* EXTRAIT DU TEXTE *
Abélard est une BD merveilleuse qui retient l'enfance encore un peu au bord de notre coeur, qui nous invite à regarder la lune, admirer les étoiles plus fugitives au mois d'août, aimer le temps qui passe. Abélard nous invite à l'étonnement par sa candeur, par une forme d'audace aussi. Car la candeur n'a pas de frontières et nous pousse parfois à regarder plus haut, plus loin, de l'autre côté des arbres, là où l'horizon se déploie comme une échelle vers la lune. Car la lune c'est bien connu, c'est quelque chose à portée de la main, il suffit juste de tendre un peu le bras ou bien les yeux simplement.
Abélard est un diptyque. Dans le premier tome qui s'intitule La danse des petits papiers, nous découvrons Abélard un petit poussin rêveur, d'une naïveté émouvante. Tous les personnages sont des animaux différents, qui cohabitent parfois avec grâce dan l'immanence de l'instant, parfois c'est un peu plus compliqué.
Abélard et ses amis vivent dans un marais. Dans les marais il y a des sortilèges, des enchantements. L'un d'eux vient délivrer dans le chapeau magique d'Abélard, à chaque matin qui vient, une phrase, une maxime, une forme d'injonction pour la journée qui s'ouvre. Par exemple : « Si ce que tu as à dire est moins beau que le silence, alors tais-toi. »

* CONSIGNE *
Réécrivez le passage du texte sur Abélard allant de « Abélard est un diptyque. » à « peu plus compliqué. », en remplaçant « poussin » par « caneton ». Les lignes ne jouent aucun rôle dans ce travail.

* MATÉRIEL FOURNI *
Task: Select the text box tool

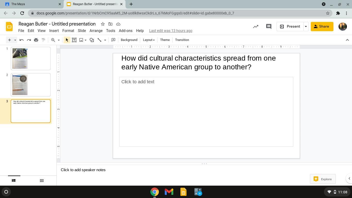Action: point(74,40)
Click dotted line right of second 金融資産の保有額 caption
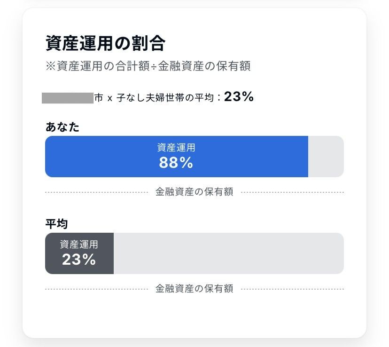 click(x=292, y=289)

* RÉSULTAT ATTENDU *
Abélard est un diptyque. Dans le premier tome qui s'intitule La danse des petits papiers, nous découvrons Abélard un petit caneton rêveur, d'une naïveté émouvante. Tous les personnages sont des animaux différents, qui cohabitent parfois avec grâce dan l'immanence de l'instant, parfois c'est un peu plus compliqué.